Researchers from Carnegie Mellon and Tel Aviv University discovered that ‘in-context learning’ (ICL), which involves providing large language models with numerous examples directly in the prompt, is more effective than traditional fine-tuning, particularly as the model’s context window expands to accommodate hundreds or thousands of examples for diverse tasks. (Source: Image by RR)

AI’s New Frontier: Employing Thousands of Examples for Enhanced Machine Learning

Researchers from Carnegie Mellon and Tel Aviv University have found that using “in-context learning” (ICL) with large language models (LLMs), where many examples are included directly in the prompt, can be more effective than the traditional method of fine-tuning the models. This approach benefits particularly from the ability of LLMs to handle larger context windows, allowing for hundreds to thousands of examples, which is especially useful for tasks with a wide range of possible answers. As noted in, the use of a retrieval algorithm to select the most relevant examples from a dataset further enhances ICL’s effectiveness by ensuring that only the most pertinent information is presented to the model.

The study also explored the diminishing returns of using more examples in ICL as the number of examples grows, finding that with larger sets of data, the specific examples or their sequence becomes less critical. This suggests that longer prompts inherently become more robust, reducing the dependency on the fine-tuning process which traditionally requires extensive datasets and can be time-consuming. This finding highlights the potential for ICL to achieve high performance even without the model learning tasks in the traditional sense, instead leveraging the provided examples to generate answers.
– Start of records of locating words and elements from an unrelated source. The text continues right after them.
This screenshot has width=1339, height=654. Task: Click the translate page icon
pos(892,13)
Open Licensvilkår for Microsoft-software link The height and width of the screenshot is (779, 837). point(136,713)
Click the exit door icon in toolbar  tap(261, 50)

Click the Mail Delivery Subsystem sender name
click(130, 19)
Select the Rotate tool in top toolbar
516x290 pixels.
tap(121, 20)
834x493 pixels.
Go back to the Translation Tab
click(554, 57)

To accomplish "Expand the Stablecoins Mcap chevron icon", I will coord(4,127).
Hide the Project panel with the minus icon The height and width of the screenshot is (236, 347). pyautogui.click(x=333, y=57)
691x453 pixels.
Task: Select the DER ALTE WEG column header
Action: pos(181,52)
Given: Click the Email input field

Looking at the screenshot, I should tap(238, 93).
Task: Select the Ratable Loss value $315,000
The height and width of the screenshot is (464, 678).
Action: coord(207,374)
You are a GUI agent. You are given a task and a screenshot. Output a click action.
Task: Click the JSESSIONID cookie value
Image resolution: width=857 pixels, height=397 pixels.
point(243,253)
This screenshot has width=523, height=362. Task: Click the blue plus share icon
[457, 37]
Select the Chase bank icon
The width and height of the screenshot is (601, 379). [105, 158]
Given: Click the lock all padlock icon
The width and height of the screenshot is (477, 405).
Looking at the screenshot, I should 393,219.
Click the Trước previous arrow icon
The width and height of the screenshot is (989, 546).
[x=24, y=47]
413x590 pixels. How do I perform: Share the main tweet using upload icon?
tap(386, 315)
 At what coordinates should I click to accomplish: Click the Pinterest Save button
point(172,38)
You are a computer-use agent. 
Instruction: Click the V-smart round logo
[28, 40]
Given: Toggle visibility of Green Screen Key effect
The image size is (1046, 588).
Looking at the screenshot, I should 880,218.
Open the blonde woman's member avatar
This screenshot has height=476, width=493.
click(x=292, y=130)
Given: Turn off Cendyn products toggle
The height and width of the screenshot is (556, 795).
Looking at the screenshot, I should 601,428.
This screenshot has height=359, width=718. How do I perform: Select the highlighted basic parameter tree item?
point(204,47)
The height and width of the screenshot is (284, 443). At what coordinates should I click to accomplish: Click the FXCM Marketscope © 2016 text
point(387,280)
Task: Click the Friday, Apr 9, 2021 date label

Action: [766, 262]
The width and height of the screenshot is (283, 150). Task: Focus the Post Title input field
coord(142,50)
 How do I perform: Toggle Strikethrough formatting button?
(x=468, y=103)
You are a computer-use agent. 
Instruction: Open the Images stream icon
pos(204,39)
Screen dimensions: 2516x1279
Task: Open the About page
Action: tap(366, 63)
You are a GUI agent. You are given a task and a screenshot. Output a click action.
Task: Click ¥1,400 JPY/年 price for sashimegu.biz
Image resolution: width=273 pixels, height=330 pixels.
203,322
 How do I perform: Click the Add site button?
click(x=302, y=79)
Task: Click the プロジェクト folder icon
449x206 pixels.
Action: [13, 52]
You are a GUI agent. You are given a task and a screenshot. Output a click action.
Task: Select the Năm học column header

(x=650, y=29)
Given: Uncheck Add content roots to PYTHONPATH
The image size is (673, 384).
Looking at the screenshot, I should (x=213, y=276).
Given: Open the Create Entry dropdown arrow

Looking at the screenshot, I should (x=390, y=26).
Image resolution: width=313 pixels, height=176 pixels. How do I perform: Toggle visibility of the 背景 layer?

Further experiments with variants of Llama-2-7B and Mistral-7B language models capable of processing very long texts showed that ICL with extensive examples can effectively replace both retrieval methods and fine-tuning. The choice between using ICL and fine-tuning hinges on cost considerations: fine-tuning incurs higher one-time costs while ICL demands more computing power for processing numerous examples. Researchers suggest that employing many-shot prompts until a reliable outcome is achieved might be more cost-effective before committing to fine-tuning.

The findings align with similar research from Google Deepmind, confirming that using a large number of examples in prompts substantially improves the performance of LLMs. As models continue to advance in handling longer inputs, the study predicts that long-context ICL will become an increasingly powerful method for a broad range of AI tasks, offering a feasible alternative to fine-tuning by balancing the costs of model training and inference.